Still, our distance is not absolute. We have managed to find small spaces to fill out on our own. Every now and again, maybe once or twice a year, he will come and sit with Camille and me, his heavy frame sinking into one of my small stoep chairs, which buckles and breathes audibly at the weight of him.
‘Roy,’ he said the last time, about three or four months ago, ‘do you believe in fate and God and life after death and aliens and all that?’ His accent crisp, clean. The Queen’s language. It’s one of the ways he keeps his authority, wielding the power of his formality against his progeny. The rest may talk like lost grammatical orphans, when they use English at all, but Sthembiso is word-perfect. His prompts. The exhortations and motivations of the interface, these are perfect too – perfection the sign of power. Great power. Remote and decisive.
‘Jesus, boy, you’re bundling a lot into one basket there.’
He smiled. ‘Well, you know what I mean. I’m referring to—’
‘Yes, I know. You mean the spiritual. Do I pray? Do I believe there is a larger force and/or forces that have influence over the course of my life? Do I believe this waking moment is all there is, or do I believe that other forces are at play in corners I cannot see? Yes?’
He peered at me carefully and approximated a nod.

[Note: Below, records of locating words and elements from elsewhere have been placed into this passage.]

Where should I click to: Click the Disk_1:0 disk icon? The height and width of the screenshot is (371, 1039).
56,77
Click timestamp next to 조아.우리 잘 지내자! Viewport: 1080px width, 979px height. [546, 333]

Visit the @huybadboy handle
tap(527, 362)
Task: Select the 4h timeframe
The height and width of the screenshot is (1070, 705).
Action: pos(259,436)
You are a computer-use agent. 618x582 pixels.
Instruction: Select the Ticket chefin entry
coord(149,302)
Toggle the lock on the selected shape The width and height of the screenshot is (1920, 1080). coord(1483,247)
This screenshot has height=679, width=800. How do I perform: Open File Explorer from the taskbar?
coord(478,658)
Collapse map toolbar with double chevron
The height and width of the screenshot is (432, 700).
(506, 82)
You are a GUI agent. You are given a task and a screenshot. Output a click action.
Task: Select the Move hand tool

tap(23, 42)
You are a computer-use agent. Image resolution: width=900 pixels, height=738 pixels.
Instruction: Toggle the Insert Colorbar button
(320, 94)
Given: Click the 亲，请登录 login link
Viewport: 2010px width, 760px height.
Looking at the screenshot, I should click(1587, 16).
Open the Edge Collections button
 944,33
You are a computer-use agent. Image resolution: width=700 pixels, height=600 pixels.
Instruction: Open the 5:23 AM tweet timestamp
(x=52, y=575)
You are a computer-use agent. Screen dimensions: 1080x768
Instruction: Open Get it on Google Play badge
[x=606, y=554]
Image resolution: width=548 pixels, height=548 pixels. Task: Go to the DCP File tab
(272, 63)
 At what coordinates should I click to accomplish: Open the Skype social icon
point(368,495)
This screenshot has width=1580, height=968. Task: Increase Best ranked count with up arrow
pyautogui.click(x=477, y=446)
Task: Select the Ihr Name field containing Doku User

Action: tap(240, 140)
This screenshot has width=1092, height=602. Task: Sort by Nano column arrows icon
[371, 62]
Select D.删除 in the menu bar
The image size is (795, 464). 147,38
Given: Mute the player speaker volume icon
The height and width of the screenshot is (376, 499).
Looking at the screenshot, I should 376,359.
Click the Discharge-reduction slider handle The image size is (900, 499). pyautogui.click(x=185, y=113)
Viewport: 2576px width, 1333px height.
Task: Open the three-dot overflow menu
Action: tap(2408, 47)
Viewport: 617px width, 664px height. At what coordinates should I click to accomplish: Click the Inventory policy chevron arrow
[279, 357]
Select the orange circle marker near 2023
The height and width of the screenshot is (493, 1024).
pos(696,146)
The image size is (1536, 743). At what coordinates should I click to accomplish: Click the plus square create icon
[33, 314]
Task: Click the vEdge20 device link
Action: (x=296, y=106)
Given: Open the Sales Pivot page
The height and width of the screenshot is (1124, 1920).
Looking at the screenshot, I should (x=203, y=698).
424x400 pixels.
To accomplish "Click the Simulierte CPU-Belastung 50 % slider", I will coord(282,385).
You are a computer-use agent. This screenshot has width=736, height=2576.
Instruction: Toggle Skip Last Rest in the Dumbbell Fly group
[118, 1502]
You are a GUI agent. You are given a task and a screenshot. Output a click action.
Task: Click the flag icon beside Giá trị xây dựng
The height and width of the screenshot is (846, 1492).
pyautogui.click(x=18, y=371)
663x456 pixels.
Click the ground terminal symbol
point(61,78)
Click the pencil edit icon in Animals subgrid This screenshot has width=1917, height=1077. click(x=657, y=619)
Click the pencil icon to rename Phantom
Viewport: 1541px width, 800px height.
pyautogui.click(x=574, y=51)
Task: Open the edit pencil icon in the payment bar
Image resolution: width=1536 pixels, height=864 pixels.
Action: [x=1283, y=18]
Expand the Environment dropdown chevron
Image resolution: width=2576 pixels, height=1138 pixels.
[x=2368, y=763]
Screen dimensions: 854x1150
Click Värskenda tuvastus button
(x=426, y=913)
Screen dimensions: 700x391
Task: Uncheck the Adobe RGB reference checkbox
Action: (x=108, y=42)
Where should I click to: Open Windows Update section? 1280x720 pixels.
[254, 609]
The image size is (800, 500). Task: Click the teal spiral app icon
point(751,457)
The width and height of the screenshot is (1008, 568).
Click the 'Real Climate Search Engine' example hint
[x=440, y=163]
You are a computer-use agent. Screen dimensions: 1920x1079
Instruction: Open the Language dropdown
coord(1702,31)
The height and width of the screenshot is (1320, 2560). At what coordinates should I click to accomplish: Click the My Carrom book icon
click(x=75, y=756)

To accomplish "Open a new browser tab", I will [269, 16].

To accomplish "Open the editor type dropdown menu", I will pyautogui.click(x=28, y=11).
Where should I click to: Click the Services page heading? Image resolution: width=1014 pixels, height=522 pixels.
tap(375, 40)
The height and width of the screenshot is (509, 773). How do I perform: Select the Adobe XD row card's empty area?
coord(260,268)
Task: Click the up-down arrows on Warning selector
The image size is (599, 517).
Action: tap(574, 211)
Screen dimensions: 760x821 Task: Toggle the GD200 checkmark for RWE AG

‘I’m not sure. I never have been. I can tell you this though – we are bundles of complex energy. We are combinations of circuits and neurons and cells, and we are very sensitive as a result. We are easily influenced by electricity, by energy, so I don’t see any reason why there aren’t lots of different kinds of energy out there – many that we aren’t even aware of – guiding and shaping what we do and how we do it, et cetera, et cetera.’
‘Do you dream?’
‘Of course. We all do. Depends on how many joints I’ve smoked whether I can remember them or whether they take over my entire night, but that’s just a matter of degree. Do you dream, Sthembiso?’
He leaned his elbows onto his knees, his enormous muscled body purring with potential energy. ‘God speaks to me every night.’